Structurally, this is a failing of the education system in which midwives are trained and updated during their career. Asylum-seeking women may face additional disadvantages when they are cared for by professionals who have limited knowledge regarding their needs.

The stress of caring

Some health professionals were overwhelmed by the complex issues facing asylum-seeking women.

‘Many were unprepared for the impact that working with traumatised women would have on them.’

Tobin and Murphy-Lawless, 2014

In some regards, this had a positive impact. It increased empathy and compassion for the women and ‘helped midwives to see the women as real people with real lives, and as women just like them’ (Tobin and Murphy-Lawless, 2014). However, for some midwives, the emotional challenges were difficult.

‘The midwives did not have anywhere to take their pain.’
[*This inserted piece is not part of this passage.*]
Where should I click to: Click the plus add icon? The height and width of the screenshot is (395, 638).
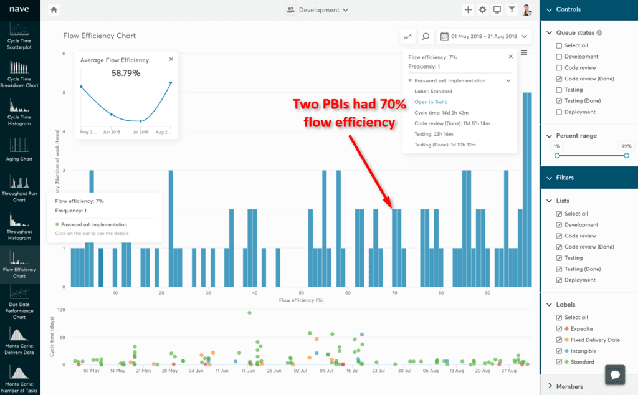pos(468,10)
Tobin and Murphy-Lawless, 2014

This is not an issue that is unique to the care of asylum-seeking women. Midwives often suffer vicarious trauma as a result of their experiences at work and do not have the necessary support systems to debrief and manage these emotional difficulties (RCM, 2016a).

Limitations

This review is limited by its scope. A relatively small number of midwives’ views are represented by the literature selected; therefore, the findings cannot be used to generalise about the attitudes and experiences of all midwives.

In addition, this systematic review considered the issues affecting asylum seekers as a broad, homogenous group. Future work on specific groups of asylum seekers, such as those on the Syrian, Afghan or Ukrainian resettlement schemes, would add greater insight into the specific attitudes of midwives towards people seeking asylum from particular regions.

Key points

  • The midwives whose experiences are represented by this review lacked the time to provide adequate care for women seeking asylum.
  • Some midwives held racist and stereotypical views towards women seeking asylum.
  • Asylum-seeking women are at higher risk of maternal morbidity and mortality. More research is needed into their relationship with midwives and how this influences care outcomes.

CPD reflective questions

  • To what extent is the midwifery staffing crisis responsible for poor outcomes among vulnerable women?
  • How can maternity services be better designed to meet the needs of asylum-seeking women?
  • How does media messaging and the influence of political policy influence the way midwives engage with women seeking asylum?

Conclusions

This systematic review explored health professionals’ perceptions and experiences providing maternity care for asylum-seeking women. Eight papers were systematically reviewed and three key themes were found. To the best of the authors’ knowledge, this systematic review is the only piece of work addressing this issue.

Although the papers reviewed were generally of limited quality, there were some key messages. Midwives lack the time to care appropriately for asylum-seeking women. A lack of time and resources may negatively impact midwives’ attitudes towards asylum-seeking women. Additionally, stereotypical perceptions are held by every individual and can be reinforced by media and political discourse. In order to be truly self-reflective of one's own personal bias, individuals need time and support to critically appraise their own beliefs.

There is significantly more research to be conducted in this area. As part of the welcome shift towards a maternity service that is more culturally aware, it is critical to reflect upon the racial and political context in which care is provided. It appears that maternity services in the UK are not designed and arranged to provide adequate care for asylum-seeking women, who face disparities in maternity outcomes. Midwives are grossly overworked and may be unable to provide an adequate standard of care for this demographic. For the system to improve, midwives need to be allocated more time not only to care for asylum-seeking women, but also, crucially, to enable them to reflect upon their own personal bias.